- _PASSAGE TO READ_:
────────────────────

The global nickel market is expected to remain in surplus next year for a third consecutive year due to Indonesia’s continued output growth, Japan’s top nickel smelter Sumitomo Metal Mining (SMM) said on Tuesday.

The surplus is projected at 256,000 metric tons in 2026, slightly below 263,000 tons this year, as Indonesia’s production of low-grade nickel pig iron is forecast to rise 4.1% to 1.76 million tons, SMM said in its half-year market outlook presentation.

Indonesia’s nickel pig iron production is seen jumping 10.3% in 2025.

Global nickel demand is forecast to grow 2.4% year-on-year to 3.52 million tons in 2026, supported by steady stainless steel consumption, while supply is seen rising 2.0% to 3.78 million tons, according to SMM.

The forecast assumes no significant impact from US tariffs on demand as there has been limited effect so far this year, Shirou Imai, SMM’s general manager, told reporters.

“Demand growth will be driven by stainless steel, similar to 2025, while demand for batteries will likely stay slow, with growth rate expected to be modest,” Imai said.

────────────────────

- _TO-DO LIST_:
A) Answer these questions using the passage on the nickel market:
(i) What surplus is projected for 2026?
(ii) By what percentage is Indonesia's nickel pig iron production seen jumping in 2025?
(iii) What level is global nickel demand forecast to reach in 2026?
B) Render this sentence from the passage on the nickel market in Spanish: "Indonesia’s nickel pig iron production is seen jumping 10.3% in 2025."
C) Carry on the passage on the nickel market from its final sentence.
The rows are not needed for anything here.

────────────────────

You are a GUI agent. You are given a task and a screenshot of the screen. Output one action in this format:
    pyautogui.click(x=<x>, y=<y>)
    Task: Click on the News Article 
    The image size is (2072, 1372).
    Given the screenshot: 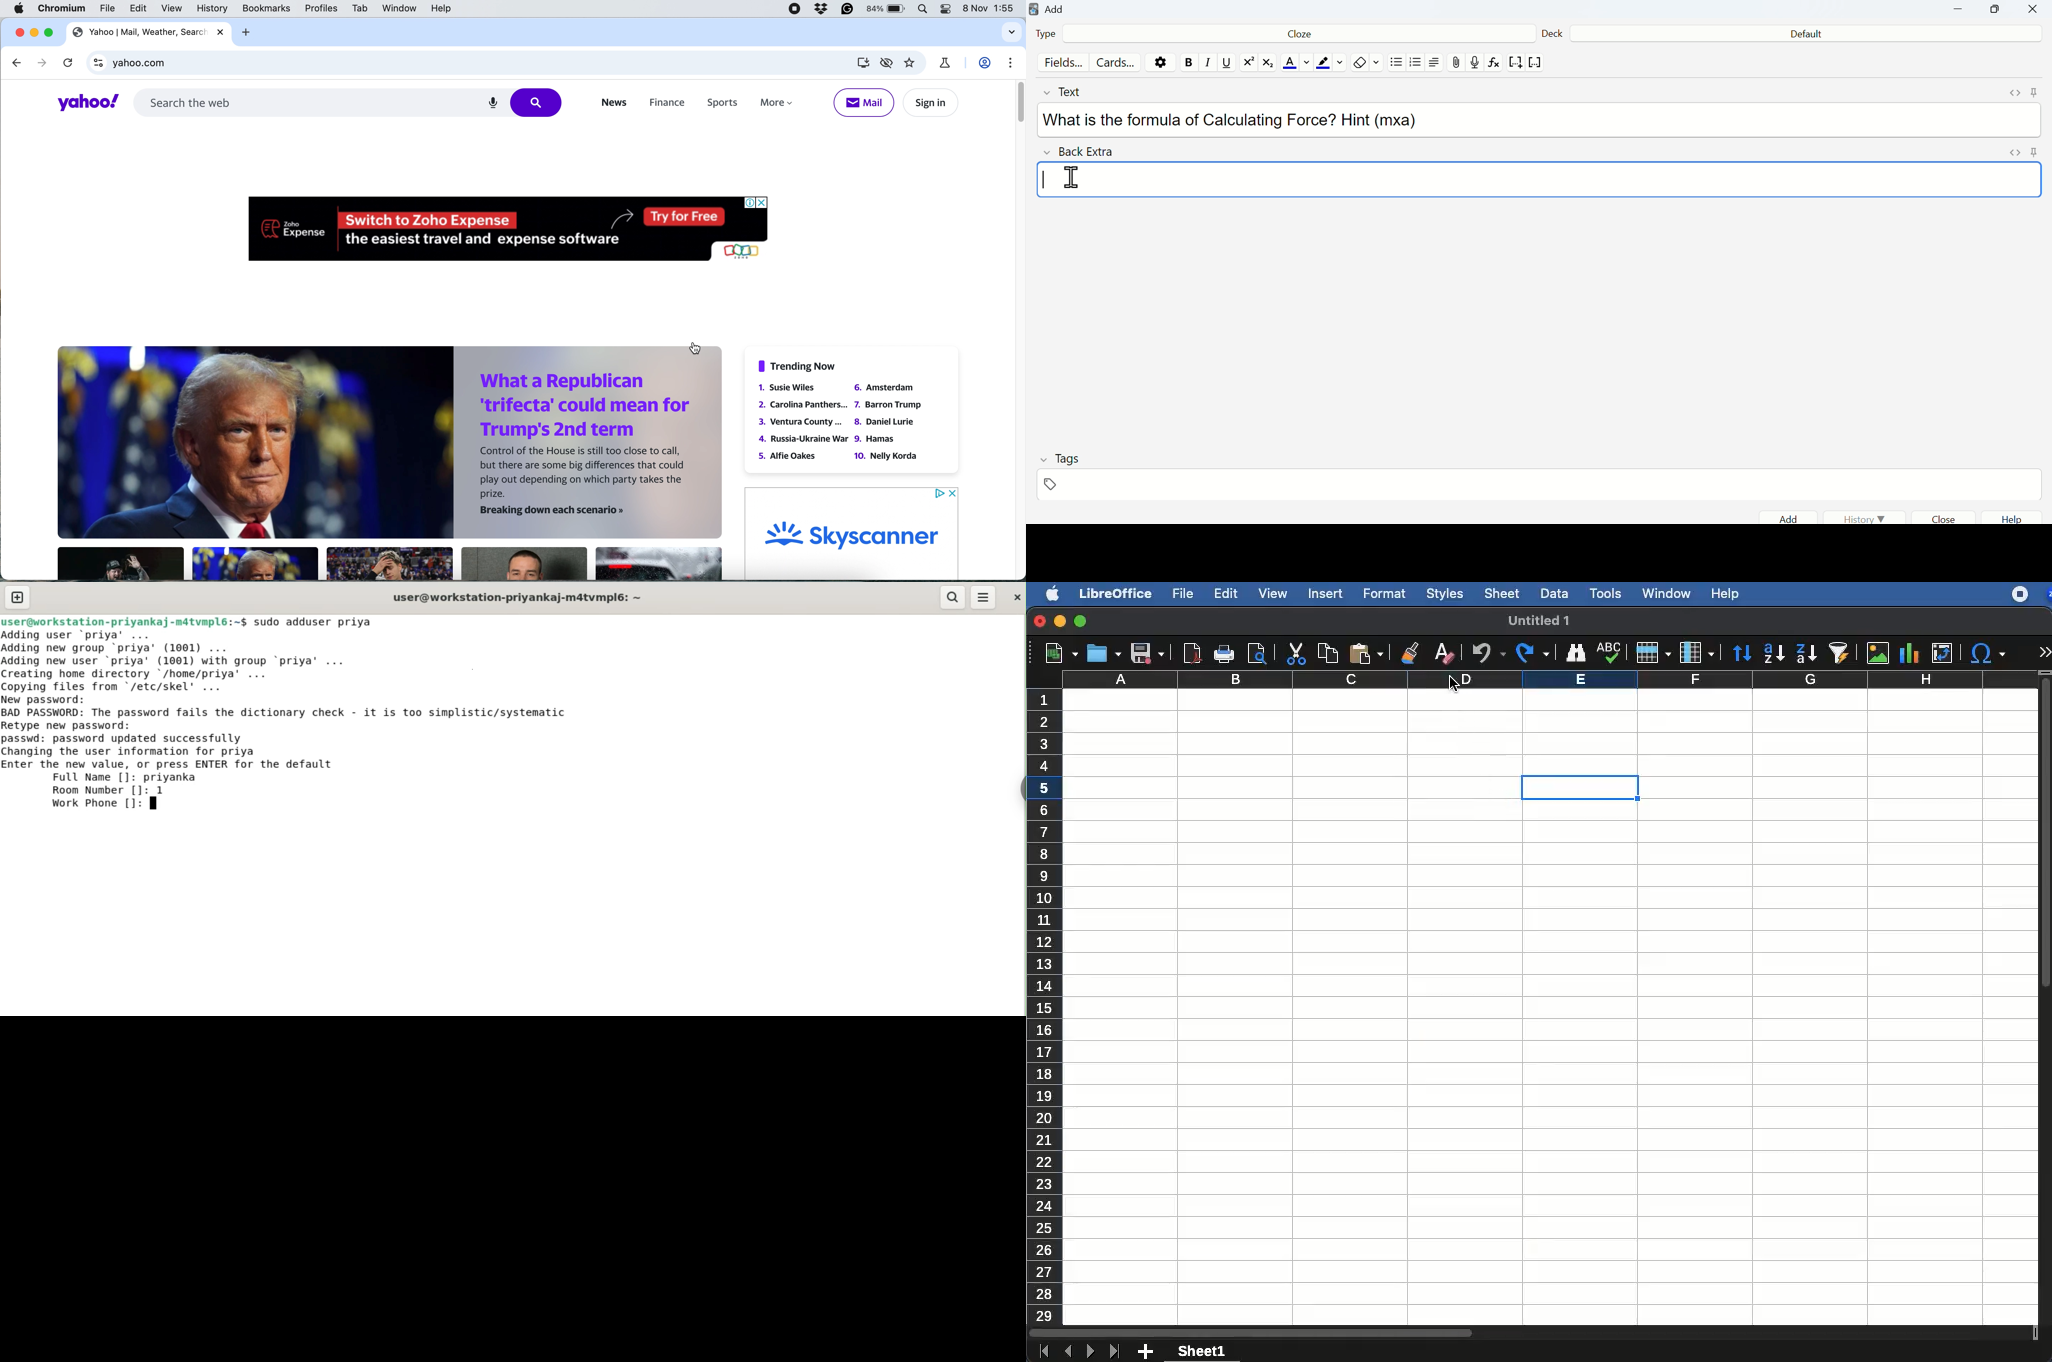 What is the action you would take?
    pyautogui.click(x=120, y=564)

────────────────────

- _RESPONSES TO THE EXERCISE_:
A)
(i) 256,000 metric tons
(ii) 10.3%
(iii) 3.52 million tons

B) Se prevé que la producción de arrabio de níquel de Indonesia aumente un 10,3 % en 2025.

C)
Nickel is primarily used in stainless steel, but is also a key component in lithium-ion batteries that power electric vehicles (EVs).

However, demand growth has slowed as lithium-iron-phosphate (LFP) batteries, which are cheaper and contain no nickel or cobalt, gain market share, accounting for two-thirds of EV sales in China in 2023, according to the International Energy Agency.

SMM, which supplies cathode materials for Panasonic lithium-ion batteries used in Tesla EVs, expects global nickel demand for batteries to rise to 470,000 tons next year, up only 10,000 tons from 2025.

“Demand for nickel-rich conventional EV batteries is likely to pick up over the longer term as China is restricting on exporting LFP technology,” Imai said.